Николай Николаевич читал химию математикам, но химическую лабораторию его наполняли главным образом естественники и медики. Осенью 1844 года в университет поступили два брата Бекетовых — Николай и Андрей Николаевичи, сын профессора Вагнера Николай Петрович и быстро сдружившийся с ними Александр Михайлович Бутлеров.
Первым появился у Николая Николаевича Бутлеров.
Как естественник, Бутлеров обязан был слушать химию только у Клауса, но он аккуратно посещал и лекции Зинина по технической химии.
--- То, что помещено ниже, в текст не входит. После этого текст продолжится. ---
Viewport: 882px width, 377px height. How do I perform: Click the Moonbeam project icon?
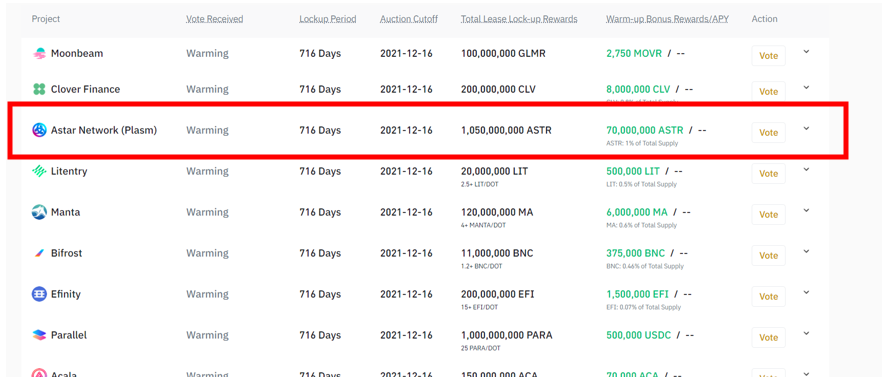39,54
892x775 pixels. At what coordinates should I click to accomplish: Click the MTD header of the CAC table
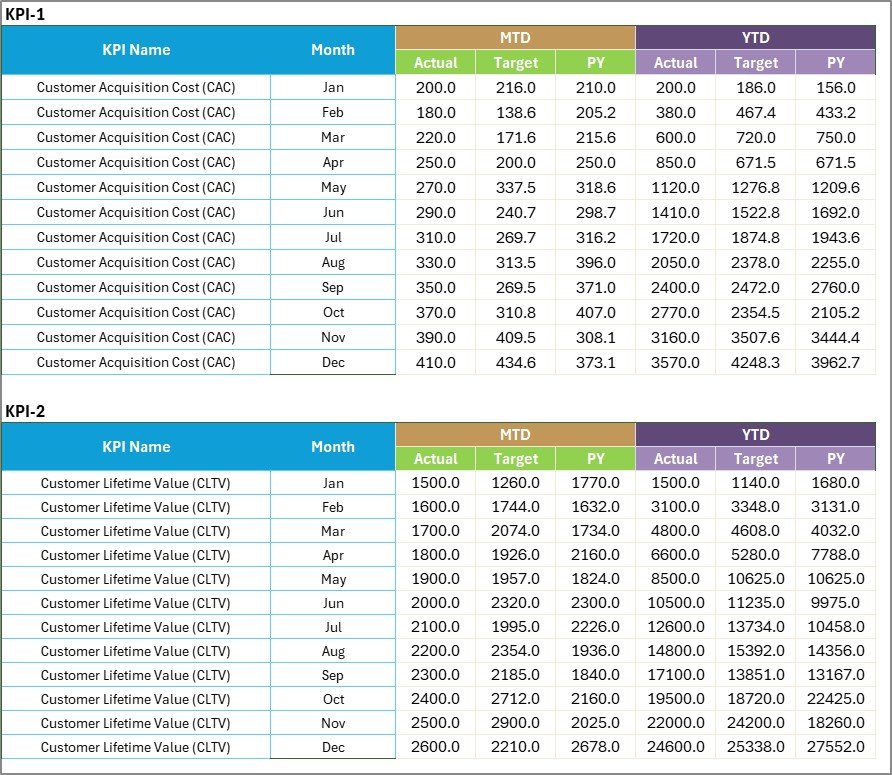[x=516, y=36]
В лаборатории он находился под руководством Клауса, но пользовался советами Зинина. С одинаковым интересом готовил он препараты сурьмы по указанию Клауса и производил перегонку «драконовой крови» по совету Зинина.
Вспоминая о своих первых шагах в научных занятиях, Бутлеров писал:
«Шестнадцатилетний студент-новичок, я в то время, естественно, увлекался наружной стороной химических явлений и с особенным интересом любовался красивыми красными пластинками азобензола, желтой игольчатой кристаллизацией азоксибензола и блестящими серебристыми чешуйками бензидина.
Николай Николаевич обратил на меня внимание и скоро познакомил с ходом своих работ и с различными телами бензойного и нафталинного рядов, с которыми он работал прежде».
Зорко следивший за каждым своим слушателем, за каждым вновь появляющимся в аудитории или лаборатории студентом, Николай Николаевич в наивном ученическом восхищении юноши цветом и кристаллами веществ увидел душевную его заинтересованность. Она обещала вырасти в страсть исследователя. Однако когда Бутлеров спросил Зинина после первого же посещения аудитории:
— Можно мне заниматься у вас?
Николай Николаевич отвечал небрежно и даже не очень приветливо:
— Ну конечно! Места на всех хватит, была бы охота.